15 thoughts on “One Word: Gabion”

  1. I’ve built gabion walls. Basically, you assemble wire cage baskets, stack them in a row and fill them with rocks. Repeat until complete….and don’t dump the rocks too fast, unless you want to crush the basket and start all over again.

    One think I wondered about was when the baskets corrode to the point they didn’t contain the rocks. You have time to think of such things while you fill the baskets with rocks.

    1. Well, they say the beauty of the gabion is that the cracks fill with dirt and seeds and then vines and small green things grow out and cover up the rocks. So, natural beauty once again. All you have to do is live long enough to see that happen.

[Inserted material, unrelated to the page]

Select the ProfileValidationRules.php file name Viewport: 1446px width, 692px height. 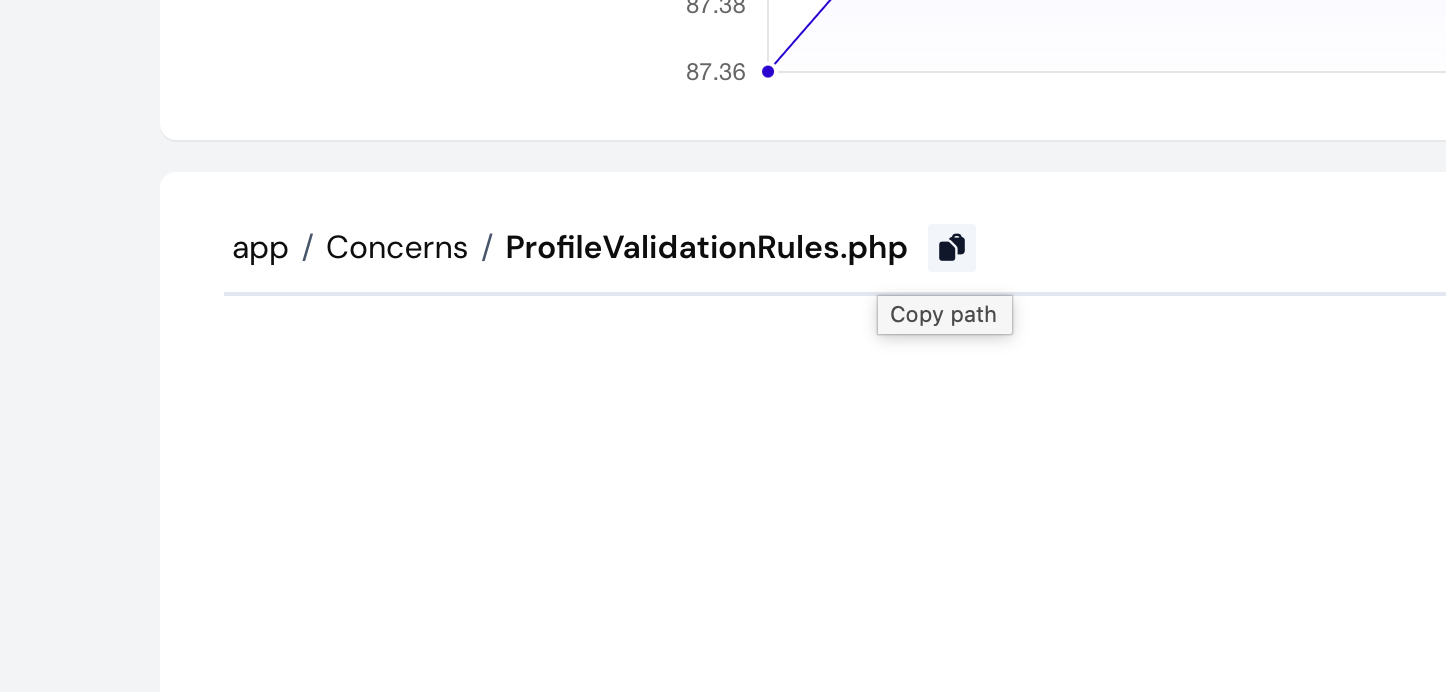(706, 247)
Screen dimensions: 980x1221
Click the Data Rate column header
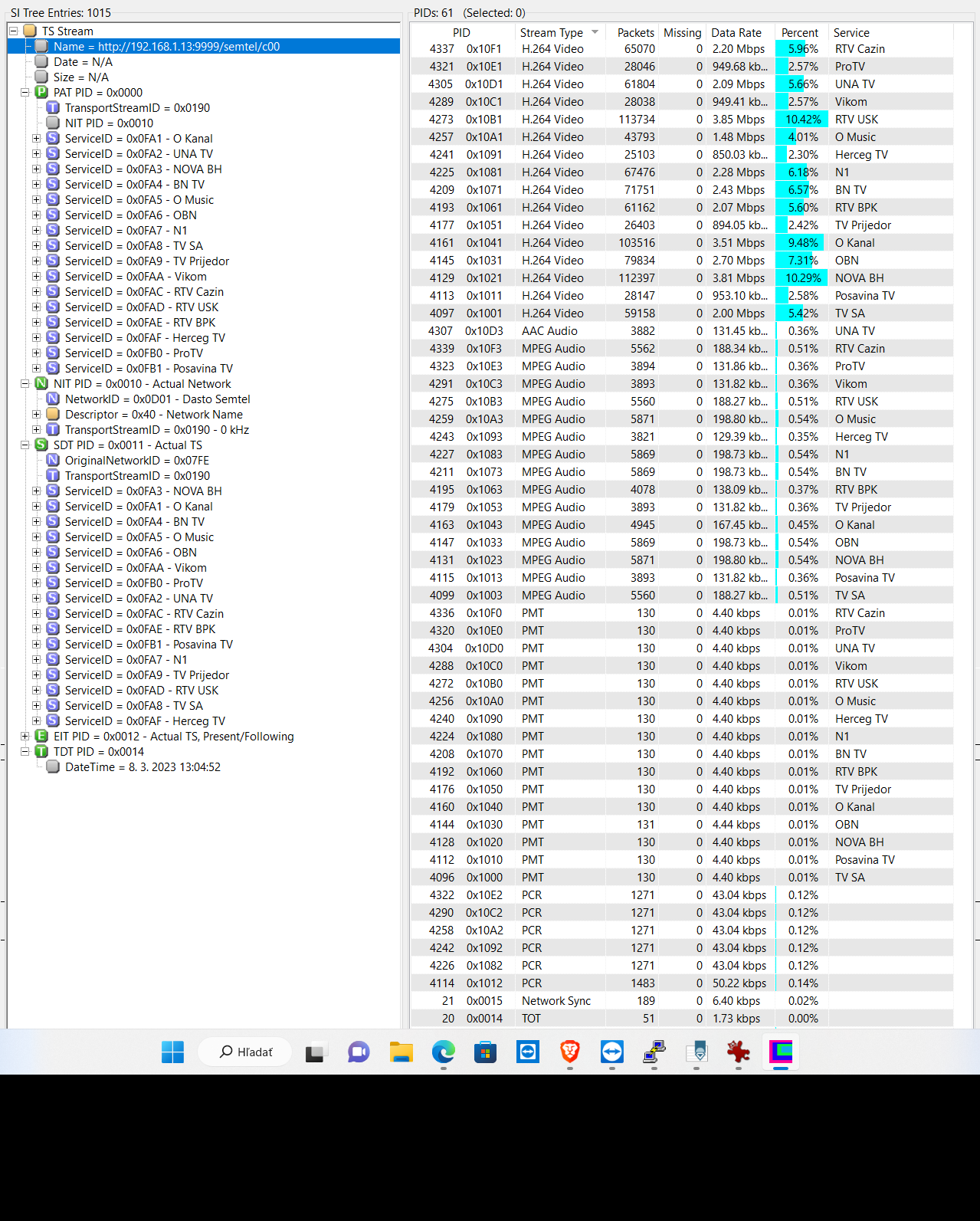(736, 33)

      1. I was interested a few years ago, so I stopped to look at the gabions I’d installed about ten years before. They didn’t appear to be damaged, although they did seem to have more snakes than I wanted to count.

  2. At least that is better than the creek solution for my childhood home in Camp Springs, MD. We had a lovely little creek running through the back yard, a great divider between houses. They encased the whole thing in concrete. No more easy but clear dividing line between the homes, no more fun little creek to play in, just so the house at the end didn’t flood once every 10-15 years?

  3. The Salt River runs through the center of Phoenix. There is no water in the river. None.
    Homeless people live there. We have canals filled with water diverted from the River and every year someone falls into the canal and can’t climb back out. Drowns.
    We don’t have greenery borders, we build wooden or concrete fences between houses.
    Cacti are protected species here in Arizona and there are about 60 zillion of them growing in the desert.

    We have “washes” that carry rain water during storms and usually trap some dumb motorist that has to be rescued.
    Drivers panic when it rains here. We don’t have creeks.
    Viva la difference.

    1. Speaking of soulless bastards, the banks of the ravine are riddled with muskrat holes. Where I wonder will they be relocating? I’m not concerned about their welfare, only about my garden beds.

      And the damn rabbits, too.

  4. Ahem. State Open Waters are regulated by NJDEP, nor US EPA. Please correct all future correspondence (and your TPS reports were improperly collated).

    Could be worse. They could have re-defined the area as wetlands at which point the 1987 Freshwater Wetlands Act would have kicked in. This would have caused you to lose control of any changes or improvements you wanted to make on your property within 50′ of the delineation, subject to a Letter of Interpretation. Also regulated would be grass cutting, dumping of clippings or mulch, branches and debris. Fertilizing or other use of lawn chemicals? Forget it. The shed would have to be demolished or moved by hand (heavy equipment would require a separate permit). All paperwork would have to be appended to the deed of title should you ever wish to sell or transfer the property.

    Of course, if the creek is re-classified as for C-1 Trout production (albeit unlikely) all of the above would apply except the distance would increase to 150′.

    BTW, I am not making this up. So shaddap and count yourself lucky! This is NJ. We can make make your life miserable with a stroke of a pen.

    1. Would that be Jersey’esque eye candy? I’m thinking The Situation. I’d have to pass, I’m more of a Huge Jackman kinda girl.

      Hmm… what does one imbibe while enjoying eye candy?